From the listing below, set down exactly the lines between the one holding "You are a computer-use agent." and the one holding "Instruction: Select the 3XL size row label", inclusive. No other line is wanted.

╭─ Data to process

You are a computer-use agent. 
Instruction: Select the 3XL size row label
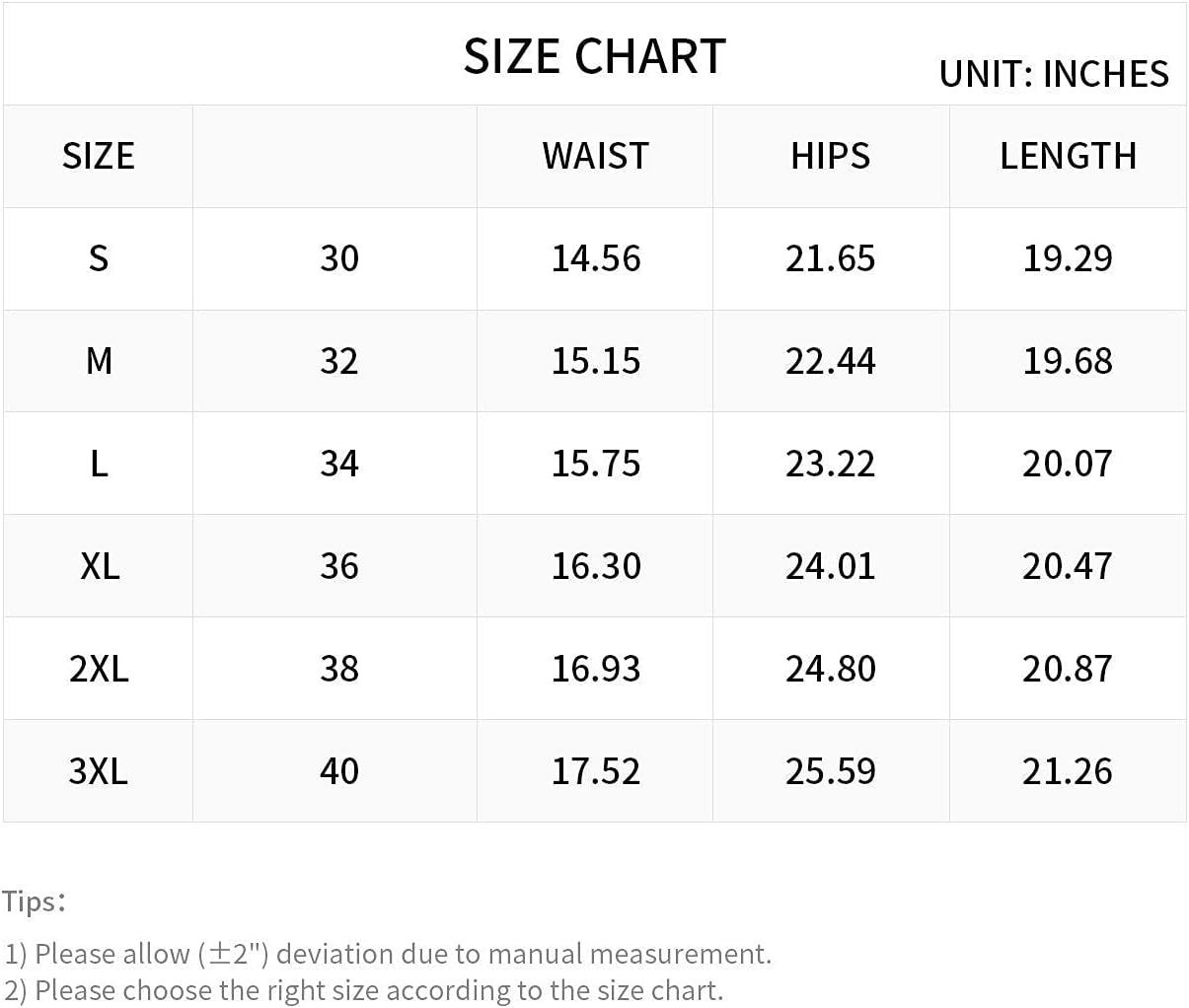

╰─
╭─ Data to process

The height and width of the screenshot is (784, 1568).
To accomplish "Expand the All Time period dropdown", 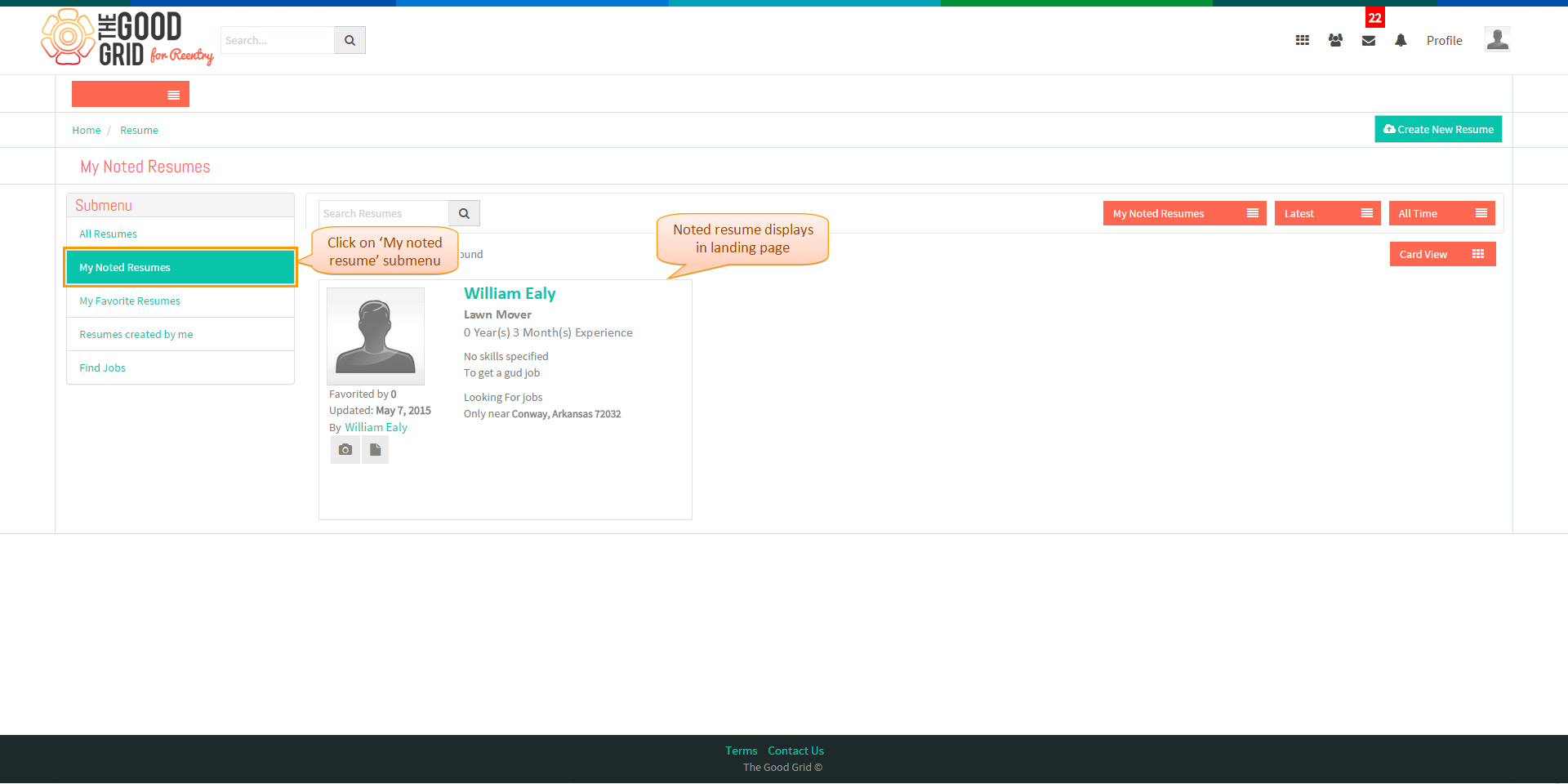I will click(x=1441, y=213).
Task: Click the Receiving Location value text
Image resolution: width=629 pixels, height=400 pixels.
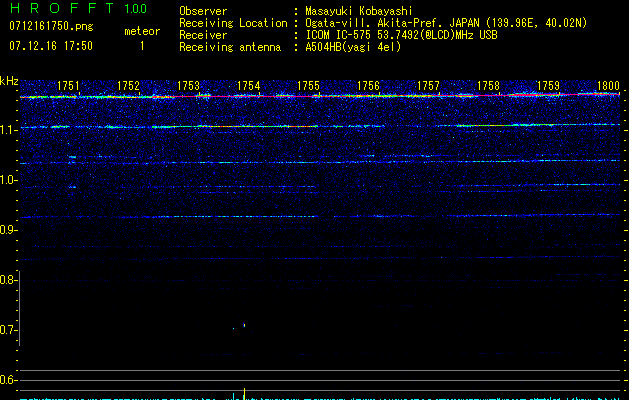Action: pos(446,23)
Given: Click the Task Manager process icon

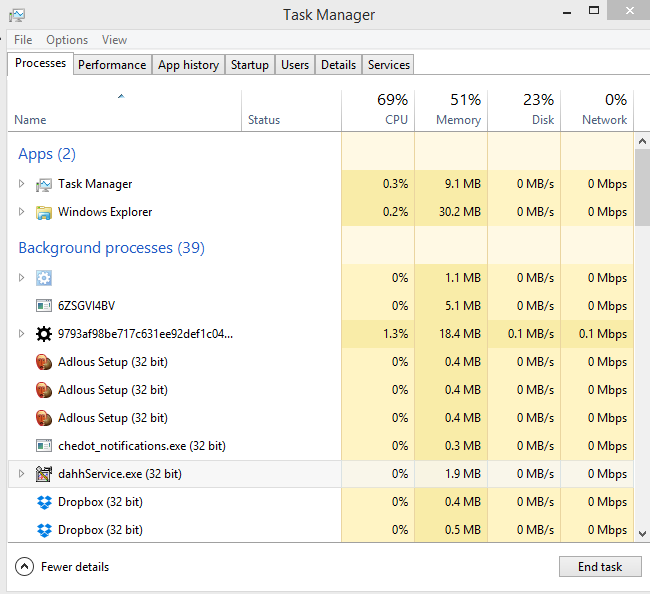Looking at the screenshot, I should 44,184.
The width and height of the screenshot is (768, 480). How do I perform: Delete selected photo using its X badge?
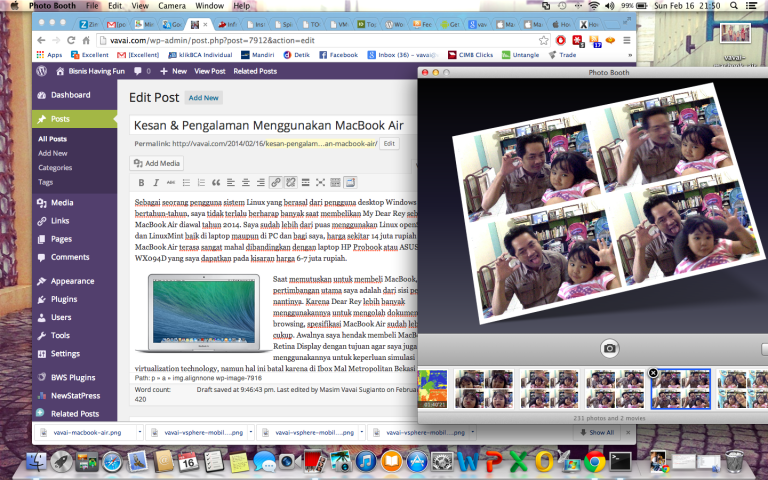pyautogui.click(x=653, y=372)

╰─

▶ **Exercise output**:
You are a computer-use agent. 
Instruction: Select the 3XL size row label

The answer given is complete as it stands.